Pinterest Unveils Ask Pinterest, an AI Shopping Assistant Built for Personalized Discovery
Pinterest is testing a new experimental app called Ask Pinterest, a conversational AI experience designed to make shopping, planning, and product discovery feel more personal and natural. Announced on Wednesday, the app gives Pinterest a fresh way to explore how artificial intelligence can help users find inspiration beyond traditional keyword search.
Ask Pinterest is built around the company’s Taste Graph, Pinterest’s internal system that connects people with their interests, preferences, visual styles, and aesthetics. The app will initially be available through limited access as Pinterest tests how users respond to a more conversational approach to discovery.
Instead of typing short search terms into the main Pinterest app, users will be able to ask questions in everyday language. The experience is designed to feel more like chatting with an assistant that understands personal taste, saved ideas, and long-term goals.
For example, someone could ask for help planning a dinner party, decorating a living room, choosing outfits for a vacation, or furnishing a home over several weeks. Unlike a standard search, Ask Pinterest is built to handle more detailed, multi-step requests while keeping user context across sessions.
One of the most important features of Ask Pinterest is its ability to personalize responses using a person’s saved Pins and Boards. That means the app can provide suggestions based not only on a broad trend or product category, but also on what a user has already shown interest in. For Pinterest, this could make AI-powered shopping recommendations feel more relevant and visually aligned with each person’s style.
The launch comes as AI chatbots and AI-powered search tools are reshaping how people discover products online. Major technology companies and e-commerce platforms are increasingly experimenting with AI assistants that can recommend items, compare options, track prices, and support shopping decisions.
Pinterest is taking a slightly different path. Rather than simply positioning itself as a product data source for outside AI services, the company is using its own visual discovery data to train and improve its AI products. By launching Ask Pinterest as a separate experimental app, Pinterest can test new ideas without changing the core experience of its main platform too quickly.
The company believes insights from Ask Pinterest could eventually help shape future AI features inside the flagship Pinterest app. If successful, the technology may bring more personalized, context-aware recommendations to millions of users who already rely on Pinterest for inspiration across fashion, home decor, beauty, food, travel, events, and shopping.
Alongside Ask Pinterest, the company also introduced several AI-focused tools for advertisers. One of them is an AI assistant currently in beta inside Pinterest Ads Manager in the United States. This tool is intended to help advertisers manage campaigns more efficiently and use AI to improve their marketing workflows.

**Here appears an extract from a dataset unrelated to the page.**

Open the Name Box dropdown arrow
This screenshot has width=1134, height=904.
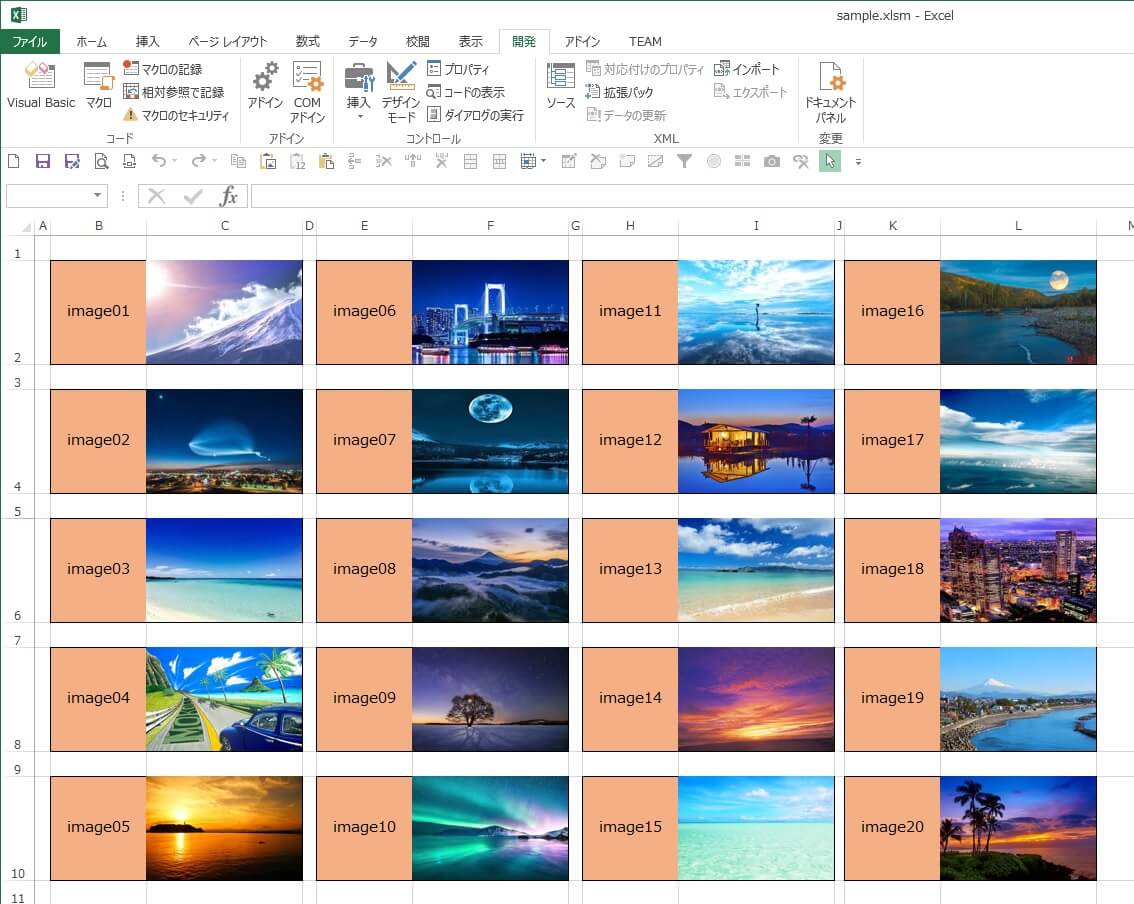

Pinterest also announced Performance+ creative, a global AI model designed to help advertisers choose the best-performing ad creative for each impression. The goal is to make ad delivery smarter by identifying which version of an ad is most likely to perform well for a specific user or moment.
Another new initiative is Pinterest Model Context Protocol, known as MCP. This infrastructure layer is designed to let advertisers manage and monitor Pinterest campaigns through third-party agentic tools in a more standardized way. As brands increasingly adopt AI systems for campaign planning and optimization, Pinterest is positioning its ad platform to work more smoothly with those tools.
Pinterest Chief Business Officer Lee Brown said the future of discovery will not be shaped by keywords alone. Instead, he pointed to context, taste, and trusted recommendations as the next major drivers of online discovery. Pinterest sees this as an area where it has a strong advantage, given its years of data around visual inspiration, shopping intent, and personal style.
With Ask Pinterest, the company is signaling that the next phase of online shopping may be less about searching for a product and more about having a conversation around an idea. Whether users are planning a room makeover, building a wardrobe, or organizing an event, Pinterest wants AI to help turn inspiration into action in a more personalized way.